[BEGIN]

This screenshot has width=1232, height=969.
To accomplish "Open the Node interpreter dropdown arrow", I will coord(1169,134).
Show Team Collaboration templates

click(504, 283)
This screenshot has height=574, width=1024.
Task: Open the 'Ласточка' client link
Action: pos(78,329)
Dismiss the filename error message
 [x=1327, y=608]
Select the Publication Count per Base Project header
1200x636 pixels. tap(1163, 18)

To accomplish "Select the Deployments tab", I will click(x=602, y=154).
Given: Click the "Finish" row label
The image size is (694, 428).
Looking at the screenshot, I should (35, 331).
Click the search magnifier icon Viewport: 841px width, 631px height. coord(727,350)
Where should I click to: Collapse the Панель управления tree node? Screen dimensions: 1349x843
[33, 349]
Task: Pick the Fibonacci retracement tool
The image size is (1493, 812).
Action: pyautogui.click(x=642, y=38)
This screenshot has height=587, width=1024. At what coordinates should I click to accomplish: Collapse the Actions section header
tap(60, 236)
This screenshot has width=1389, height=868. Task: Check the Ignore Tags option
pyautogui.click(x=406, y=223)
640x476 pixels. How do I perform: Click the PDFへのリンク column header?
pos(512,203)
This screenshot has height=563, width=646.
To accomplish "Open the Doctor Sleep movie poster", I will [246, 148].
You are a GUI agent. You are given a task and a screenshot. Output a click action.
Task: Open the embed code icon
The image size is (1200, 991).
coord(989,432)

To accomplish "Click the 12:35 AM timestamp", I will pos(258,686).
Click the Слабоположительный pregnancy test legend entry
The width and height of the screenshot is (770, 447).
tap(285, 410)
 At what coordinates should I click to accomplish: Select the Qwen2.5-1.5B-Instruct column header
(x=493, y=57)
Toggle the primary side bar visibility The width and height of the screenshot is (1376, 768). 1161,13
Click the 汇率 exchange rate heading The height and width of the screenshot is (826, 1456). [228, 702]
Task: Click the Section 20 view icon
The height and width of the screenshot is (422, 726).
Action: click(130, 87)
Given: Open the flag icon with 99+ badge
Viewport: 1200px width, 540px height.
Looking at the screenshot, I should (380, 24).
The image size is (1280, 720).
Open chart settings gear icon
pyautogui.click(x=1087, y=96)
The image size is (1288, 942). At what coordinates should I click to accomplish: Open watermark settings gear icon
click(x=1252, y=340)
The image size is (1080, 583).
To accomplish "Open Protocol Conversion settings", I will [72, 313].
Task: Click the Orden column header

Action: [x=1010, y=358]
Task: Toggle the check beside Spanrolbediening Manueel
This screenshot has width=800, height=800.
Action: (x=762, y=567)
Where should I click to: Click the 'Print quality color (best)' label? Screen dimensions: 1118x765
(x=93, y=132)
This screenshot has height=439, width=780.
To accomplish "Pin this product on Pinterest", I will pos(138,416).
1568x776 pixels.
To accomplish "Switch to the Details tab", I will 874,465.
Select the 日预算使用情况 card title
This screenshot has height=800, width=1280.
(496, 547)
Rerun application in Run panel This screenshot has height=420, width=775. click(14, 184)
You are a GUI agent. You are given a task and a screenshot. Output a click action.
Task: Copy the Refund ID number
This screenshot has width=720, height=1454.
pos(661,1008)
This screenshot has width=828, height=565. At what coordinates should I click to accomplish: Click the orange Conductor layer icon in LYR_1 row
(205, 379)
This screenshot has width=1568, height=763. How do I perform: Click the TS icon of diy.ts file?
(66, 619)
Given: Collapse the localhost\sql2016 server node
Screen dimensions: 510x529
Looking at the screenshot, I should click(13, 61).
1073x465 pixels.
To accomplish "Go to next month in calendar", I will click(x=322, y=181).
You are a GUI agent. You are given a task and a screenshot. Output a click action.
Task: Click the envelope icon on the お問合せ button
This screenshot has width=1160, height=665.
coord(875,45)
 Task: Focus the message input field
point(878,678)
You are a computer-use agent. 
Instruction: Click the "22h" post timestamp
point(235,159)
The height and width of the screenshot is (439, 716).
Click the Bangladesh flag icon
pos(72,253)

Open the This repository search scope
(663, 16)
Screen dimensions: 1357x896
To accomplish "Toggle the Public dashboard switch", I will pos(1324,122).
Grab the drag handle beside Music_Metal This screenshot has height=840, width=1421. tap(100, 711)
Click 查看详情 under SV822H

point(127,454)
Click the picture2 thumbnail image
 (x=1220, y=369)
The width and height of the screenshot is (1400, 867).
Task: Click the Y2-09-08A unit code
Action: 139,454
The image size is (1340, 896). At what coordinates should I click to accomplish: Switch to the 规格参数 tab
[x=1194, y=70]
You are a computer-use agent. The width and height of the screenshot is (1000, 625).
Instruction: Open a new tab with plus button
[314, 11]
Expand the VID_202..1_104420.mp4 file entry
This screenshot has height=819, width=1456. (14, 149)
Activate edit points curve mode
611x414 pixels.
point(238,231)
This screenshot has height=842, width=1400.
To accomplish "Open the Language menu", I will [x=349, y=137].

[END]

## Required work
Rescale the entries starting at the line containing "640x476 pixels. How" and ending at the line containing "coord(989,432)" by writing out every line, requests included, with each click coordinate in the answers multiplied by 2.35 and rounded to a whole number, halves up. Give only those lines.

## Exercise solution
640x476 pixels. How do I perform: Click the PDFへのリンク column header?
pos(1203,477)
This screenshot has height=563, width=646.
To accomplish "Open the Doctor Sleep movie poster", I will [578, 348].
You are a GUI agent. You are given a task and a screenshot. Output a click action.
Task: Open the embed code icon
The image size is (1200, 991).
coord(2324,1015)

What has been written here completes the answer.